5. Allocate a marketing budget

Determine how much money you want to spend on marketing and how it will be segmented. Will
you disperse the budget across certain markets or will it be spent promoting the company as a
whole? Your marketing strategy and goals depend on what your primary marketing focus is, which
is why it’s crucial to establish a clear perspective and matching budget early on in the process.

According to the 2019 B2B Marketing Mix Report, nearly 40% of B2B companies spend 10% or
more of their company budget on marketing.  Check out the 2019 B2B Marketing Mix Report for
updated facts and figures about B2B marketers and other interesting tidbits and tips for establishing
a marketing plan and budget for your company.

6. Develop a tactical marketing plan

Once your budget is finalized, determine what marketing channels you will use to promote your
value proposition to your target markets. For example, where will you advertise and what
industry tradeshows will you attend?

What are your goals when it comes to marketing? Are you generating brand awareness, building
customer interaction with your business or working on converting familiarity with your brand into
sales? Having a clear, agreed-upon tactical marketing plan going forward is tantamount to your
logistic company’s success in the coming year and an integrated marketing approach is most often
the best way forward.

Inbound Logistics

Inbound logistics refers to the network that brings goods or materials to your business. Your
inbound logistics network includes everything needed to transport, store, and deliver goods to your
business from other suppliers. The actual products being brought into your business depend on what
you do. Inbound logistics can cover things like raw materials if you are a manufacturer, or finished
products if you deal with assembly.

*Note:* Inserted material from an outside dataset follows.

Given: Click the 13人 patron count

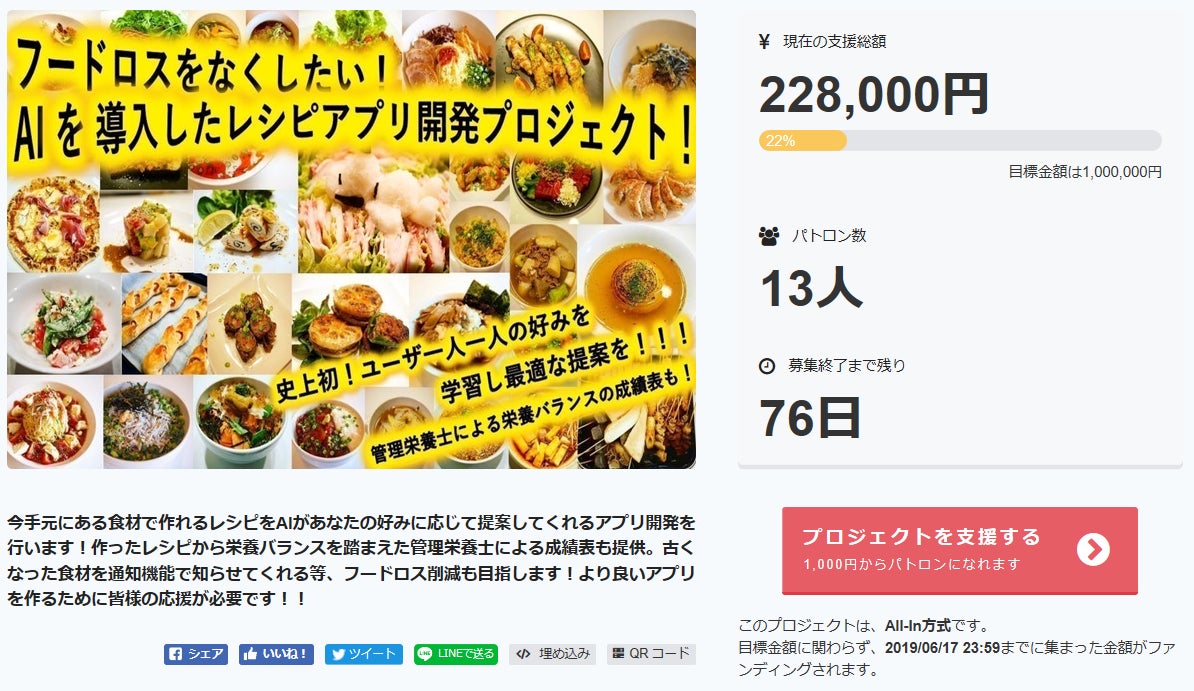Looking at the screenshot, I should coord(811,289).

Essentially, inbound logistics refers to everything that you need
to bring into your operations to create the finished product you eventually sell.

Outbound Logistics

Outbound logistics refers to the transportation, storage, and delivery systems that bring your
products to your customers. Outbound logistics is the way you bring your finished products to their
destination. Your outbound logistics networks will generally work with different partners than your
inbound logistics network. While some entities in the transportation industry specialize in inbound
logistics, others specialize in product distribution and delivery. The process for outbound logistics
reflects these differences. While inbound logistics will bring raw materials into your business,
outbound logistics will move your finished products to their destination. Often, this requires moving
your products to a distribution center where they are routed to your customers.

Reverse logistics

Reverse logistics is the set of activities that is conducted after the sale of a product to recapture
value and end the product's lifecycle. It typically involves returning a product to the manufacturer
or distributor or forwarding it on for servicing, refurbishment or recycling. Reverse logistics is
sometimes called aftermarket supply chain, aftermarket logistics.

Key points of B2B Distribution

B2B Marketers may follow the following distribution channels

 Wholesaler/Distributor
 Direct/Internet
 Direct/Catalog
 Direct/Sales Team
 Value-Added Reseller (VAR)
 Consultant
 Dealer
 Retail
 Sales Agent/Manufacturer’s Rep
 Direct selling is the marketing and selling of products directly to consumers away from a
fixed retail location.
 An intermediary (or go-between) is a third party that offers intermediation services between
two trading parties.
 Dual distribution describes a wide variety of marketing arrangements by which the
manufacturer or wholesalers use more than one channel simultaneously to reach the end
user.
 A reverse channel may go from consumer to intermediary to beneficiary.